● **Saved entries**
BEGIN
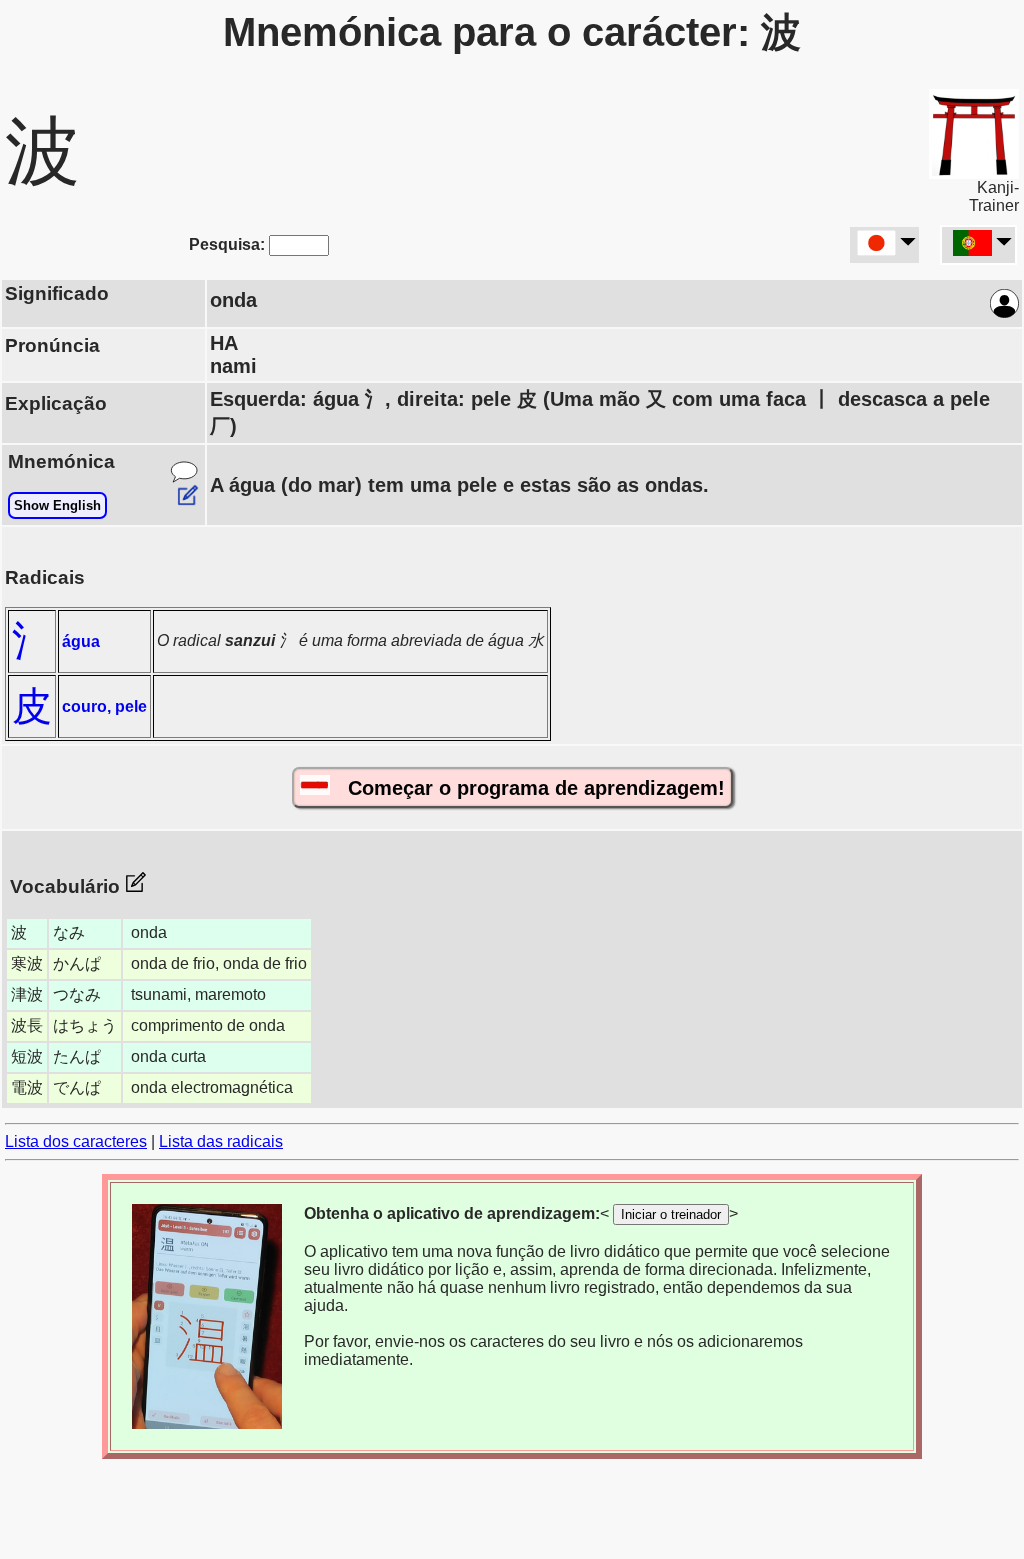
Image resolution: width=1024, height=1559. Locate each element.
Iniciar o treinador (671, 1214)
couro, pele (104, 706)
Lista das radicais (221, 1141)
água (81, 641)
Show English (57, 505)
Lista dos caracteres (76, 1141)
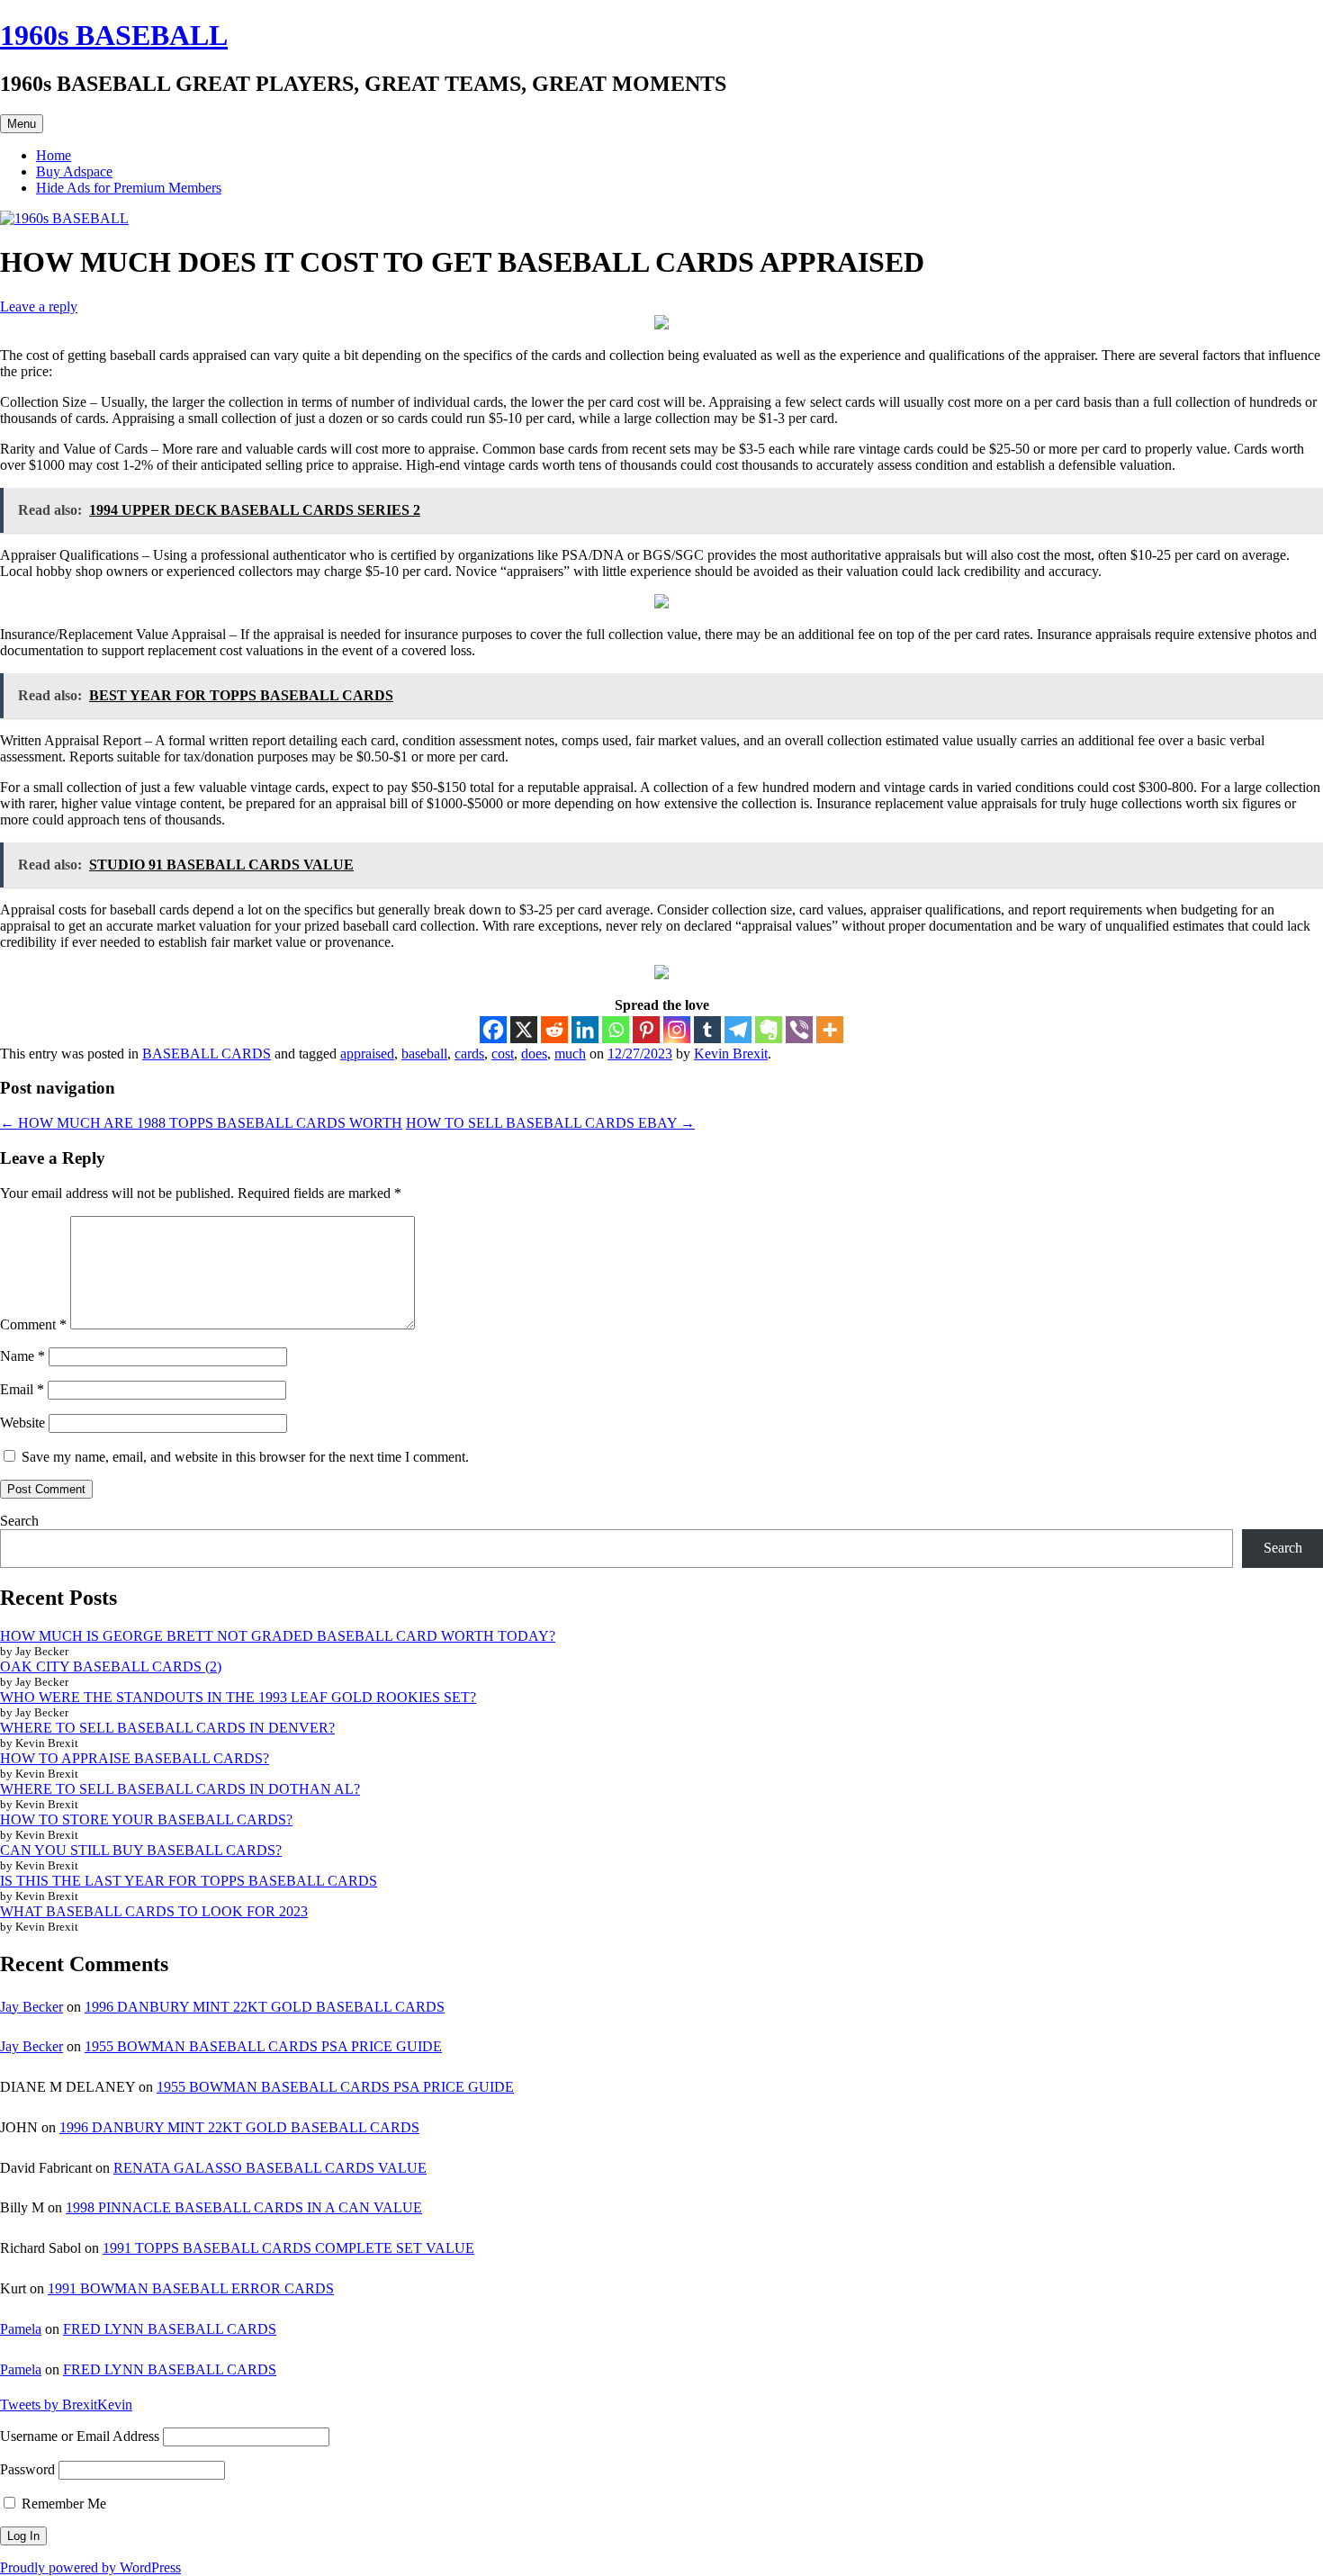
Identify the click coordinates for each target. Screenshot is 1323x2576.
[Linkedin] (585, 1029)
END
● **Exercise brief**
What is needed here is an exact copy of every record, with the pictures left out.

● **Your solution**
Image resolution: width=1024, height=1559. Locate each element.
Iniciar o treinador (671, 1214)
couro, pele (104, 706)
Lista das radicais (221, 1141)
água (81, 641)
Show English (57, 505)
Lista dos caracteres (76, 1141)
Identify the click coordinates for each target. Screenshot is 1323x2576.
[Linkedin] (585, 1029)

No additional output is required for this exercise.